## Your task
Please retype every entry as written, and keep the pictures out.
Top of Data supplied
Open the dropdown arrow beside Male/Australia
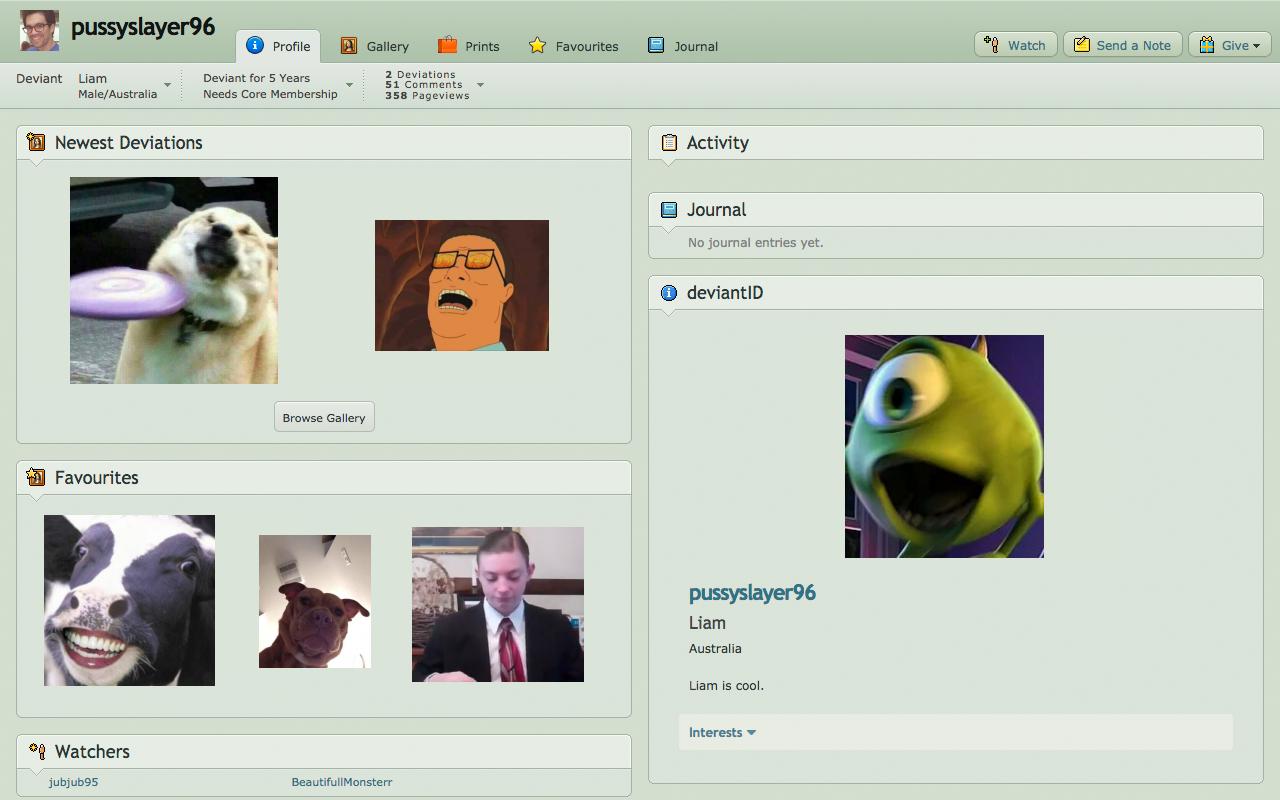 [167, 86]
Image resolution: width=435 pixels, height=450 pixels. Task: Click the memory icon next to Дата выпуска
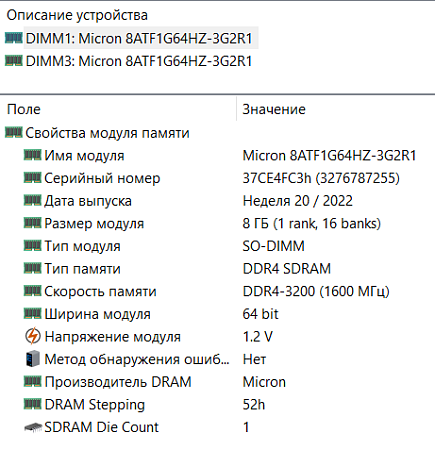point(33,200)
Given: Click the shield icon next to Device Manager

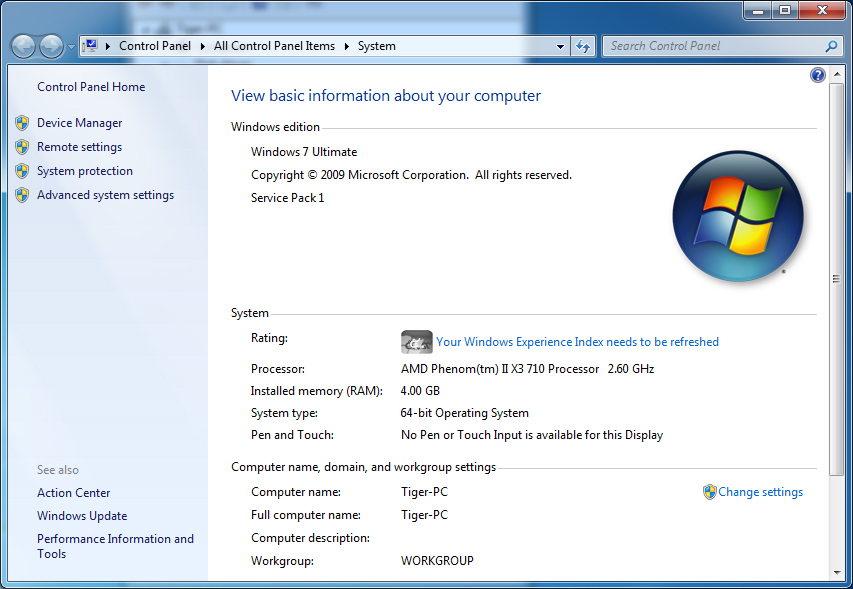Looking at the screenshot, I should pyautogui.click(x=22, y=123).
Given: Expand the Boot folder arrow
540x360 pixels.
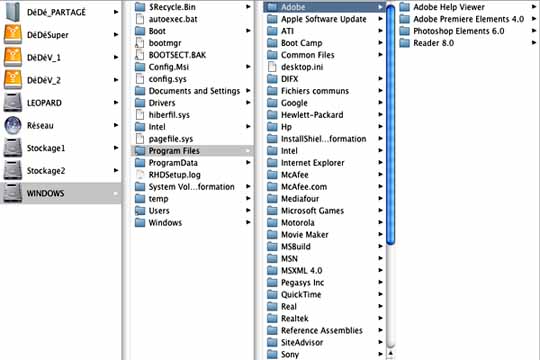Looking at the screenshot, I should pos(248,31).
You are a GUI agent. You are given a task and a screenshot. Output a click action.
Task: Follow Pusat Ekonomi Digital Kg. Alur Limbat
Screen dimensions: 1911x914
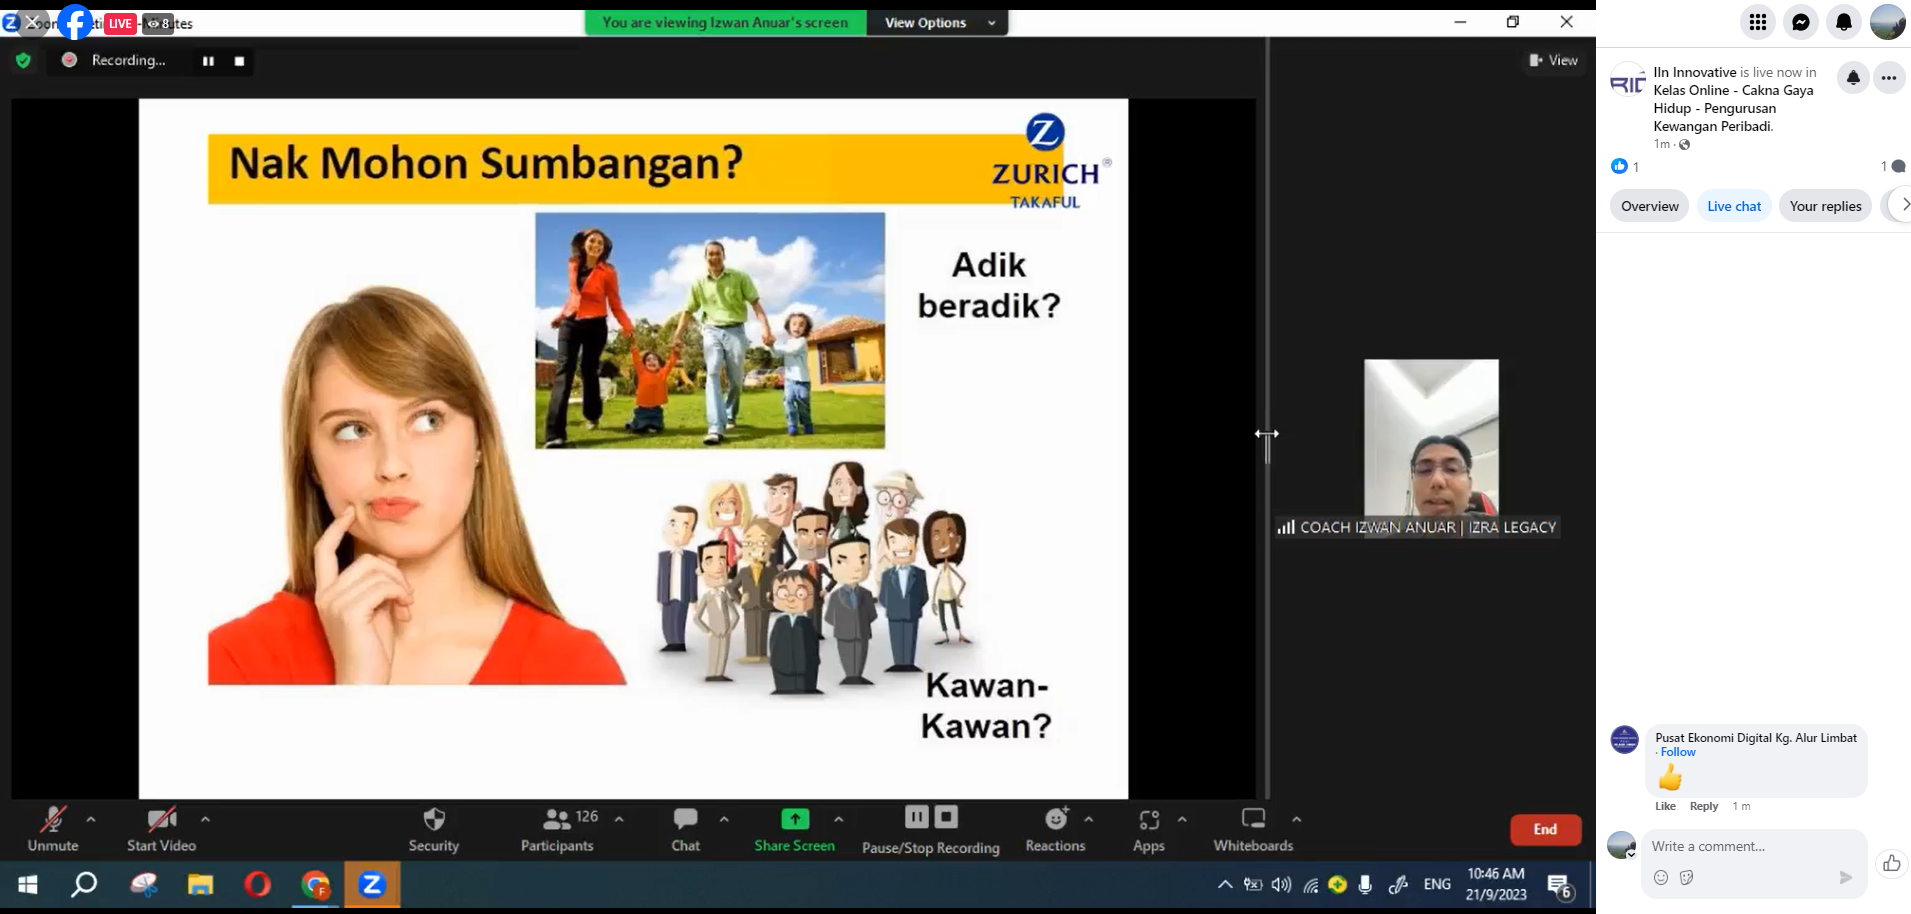[x=1678, y=752]
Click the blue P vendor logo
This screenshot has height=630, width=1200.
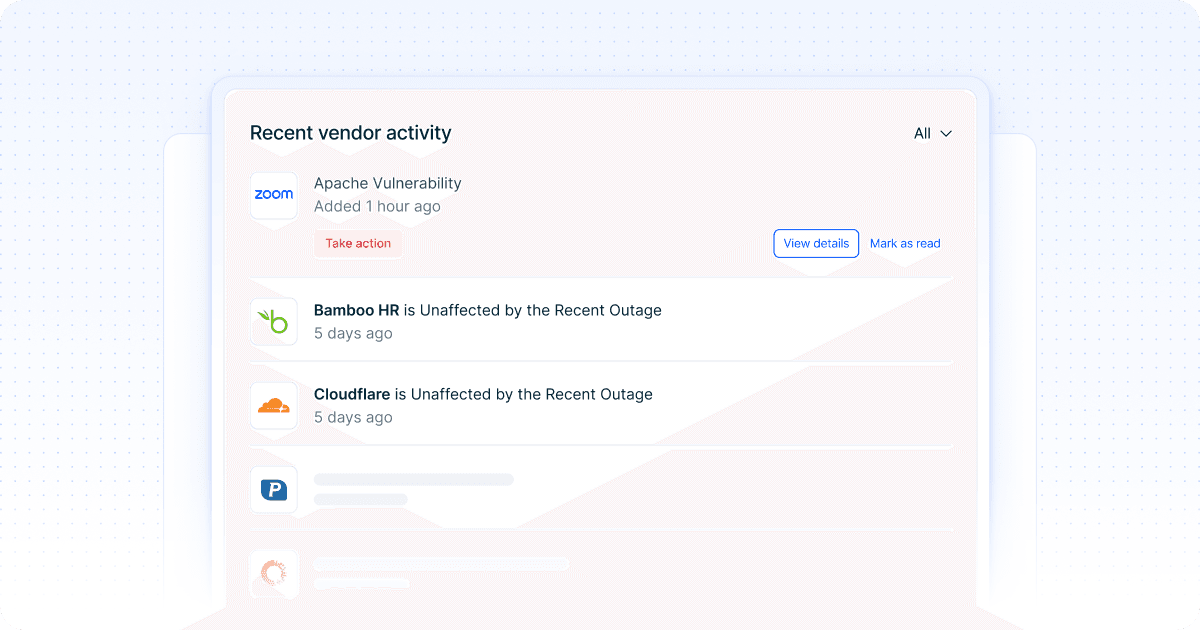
Bottom of Data supplied
## Task result
Open the dropdown arrow beside Male/Australia
 [167, 86]
Image resolution: width=435 pixels, height=450 pixels. Task: Click the memory icon next to Дата выпуска
point(33,200)
Given: Click the shield icon next to Device Manager

Looking at the screenshot, I should pyautogui.click(x=22, y=123).
Given: Expand the Boot folder arrow
540x360 pixels.
Looking at the screenshot, I should pos(248,31).
You are a GUI agent. You are given a task and a screenshot. Output a click action.
Task: Follow Pusat Ekonomi Digital Kg. Alur Limbat
Screen dimensions: 1911x914
[x=1678, y=752]
Click the blue P vendor logo
This screenshot has height=630, width=1200.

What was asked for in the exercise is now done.